# [EXERCISE PROMPT]
Find every line in the rows below that contains the string "dropdown", and copy each one. Matches must be case-sensitive.

↓

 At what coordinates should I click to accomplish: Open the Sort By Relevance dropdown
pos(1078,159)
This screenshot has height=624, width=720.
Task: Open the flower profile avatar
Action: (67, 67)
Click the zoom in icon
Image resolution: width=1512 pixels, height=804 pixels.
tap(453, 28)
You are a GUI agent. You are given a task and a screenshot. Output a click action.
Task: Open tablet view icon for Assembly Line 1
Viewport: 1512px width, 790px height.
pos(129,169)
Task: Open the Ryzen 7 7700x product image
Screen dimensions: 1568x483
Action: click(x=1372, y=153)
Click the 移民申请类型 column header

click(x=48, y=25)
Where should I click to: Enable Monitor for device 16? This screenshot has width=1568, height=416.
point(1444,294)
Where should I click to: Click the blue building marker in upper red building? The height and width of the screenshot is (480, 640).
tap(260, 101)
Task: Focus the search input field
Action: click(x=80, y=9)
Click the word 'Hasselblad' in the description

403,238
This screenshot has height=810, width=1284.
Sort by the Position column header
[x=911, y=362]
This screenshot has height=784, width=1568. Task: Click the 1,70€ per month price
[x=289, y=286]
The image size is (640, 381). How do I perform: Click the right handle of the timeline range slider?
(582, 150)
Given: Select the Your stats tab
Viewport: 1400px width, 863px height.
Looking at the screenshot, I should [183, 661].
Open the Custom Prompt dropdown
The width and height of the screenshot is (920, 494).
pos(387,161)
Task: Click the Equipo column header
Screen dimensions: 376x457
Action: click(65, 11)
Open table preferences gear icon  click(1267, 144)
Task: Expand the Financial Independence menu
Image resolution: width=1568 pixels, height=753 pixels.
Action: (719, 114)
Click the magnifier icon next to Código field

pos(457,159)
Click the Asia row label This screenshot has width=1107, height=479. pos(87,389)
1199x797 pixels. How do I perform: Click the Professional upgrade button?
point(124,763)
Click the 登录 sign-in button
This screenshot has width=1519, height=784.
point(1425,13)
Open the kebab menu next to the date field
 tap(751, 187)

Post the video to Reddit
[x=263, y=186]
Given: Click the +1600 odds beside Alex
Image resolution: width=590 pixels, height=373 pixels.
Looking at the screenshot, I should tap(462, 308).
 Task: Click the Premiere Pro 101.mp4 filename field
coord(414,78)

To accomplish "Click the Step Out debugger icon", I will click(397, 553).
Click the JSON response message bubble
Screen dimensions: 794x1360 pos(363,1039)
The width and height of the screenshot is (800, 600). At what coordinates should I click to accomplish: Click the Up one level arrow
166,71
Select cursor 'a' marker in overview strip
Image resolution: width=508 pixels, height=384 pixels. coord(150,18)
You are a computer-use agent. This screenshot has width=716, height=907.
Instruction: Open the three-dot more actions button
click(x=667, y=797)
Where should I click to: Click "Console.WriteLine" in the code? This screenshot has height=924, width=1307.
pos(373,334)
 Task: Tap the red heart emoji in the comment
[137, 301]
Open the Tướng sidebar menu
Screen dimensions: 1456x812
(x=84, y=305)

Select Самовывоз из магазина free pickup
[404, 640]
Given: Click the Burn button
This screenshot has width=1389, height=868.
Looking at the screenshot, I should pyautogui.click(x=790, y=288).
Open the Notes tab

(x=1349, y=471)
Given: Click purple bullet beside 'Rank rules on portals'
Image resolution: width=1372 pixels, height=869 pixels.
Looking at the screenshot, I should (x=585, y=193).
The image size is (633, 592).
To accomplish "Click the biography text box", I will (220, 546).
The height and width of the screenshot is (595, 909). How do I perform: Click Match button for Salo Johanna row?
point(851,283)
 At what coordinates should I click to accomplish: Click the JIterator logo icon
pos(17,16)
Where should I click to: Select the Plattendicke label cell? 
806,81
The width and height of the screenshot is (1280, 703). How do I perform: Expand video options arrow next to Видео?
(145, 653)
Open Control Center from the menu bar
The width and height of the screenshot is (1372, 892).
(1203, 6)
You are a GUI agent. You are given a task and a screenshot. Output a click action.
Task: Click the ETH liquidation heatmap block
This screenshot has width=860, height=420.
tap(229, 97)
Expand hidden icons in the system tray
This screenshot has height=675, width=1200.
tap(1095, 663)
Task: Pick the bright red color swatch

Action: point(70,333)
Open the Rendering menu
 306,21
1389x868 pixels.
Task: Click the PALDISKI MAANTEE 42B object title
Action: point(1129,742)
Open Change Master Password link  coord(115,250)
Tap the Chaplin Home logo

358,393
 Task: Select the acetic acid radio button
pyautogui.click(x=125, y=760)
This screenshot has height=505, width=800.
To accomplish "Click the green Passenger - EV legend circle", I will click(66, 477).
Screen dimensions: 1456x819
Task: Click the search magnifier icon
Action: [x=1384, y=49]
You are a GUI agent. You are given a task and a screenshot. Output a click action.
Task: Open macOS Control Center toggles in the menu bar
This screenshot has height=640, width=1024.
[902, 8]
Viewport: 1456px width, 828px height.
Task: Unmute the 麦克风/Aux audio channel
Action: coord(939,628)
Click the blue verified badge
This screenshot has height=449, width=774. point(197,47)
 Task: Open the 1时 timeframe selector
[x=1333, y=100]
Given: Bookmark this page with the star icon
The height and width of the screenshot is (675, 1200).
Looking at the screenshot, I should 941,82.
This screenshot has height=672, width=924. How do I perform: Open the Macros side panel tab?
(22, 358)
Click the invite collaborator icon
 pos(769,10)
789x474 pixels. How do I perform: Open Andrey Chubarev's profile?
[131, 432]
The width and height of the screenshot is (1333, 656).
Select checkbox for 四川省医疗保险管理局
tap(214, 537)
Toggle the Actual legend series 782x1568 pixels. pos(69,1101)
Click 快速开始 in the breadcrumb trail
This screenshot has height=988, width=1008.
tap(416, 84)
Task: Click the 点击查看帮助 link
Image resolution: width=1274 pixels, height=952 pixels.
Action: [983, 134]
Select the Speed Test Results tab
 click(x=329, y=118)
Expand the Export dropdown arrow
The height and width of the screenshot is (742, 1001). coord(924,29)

↑

# [REPLY]
 At what coordinates should I click to accomplish: Open the Sort By Relevance dropdown
Open the Custom Prompt dropdown
Expand the Export dropdown arrow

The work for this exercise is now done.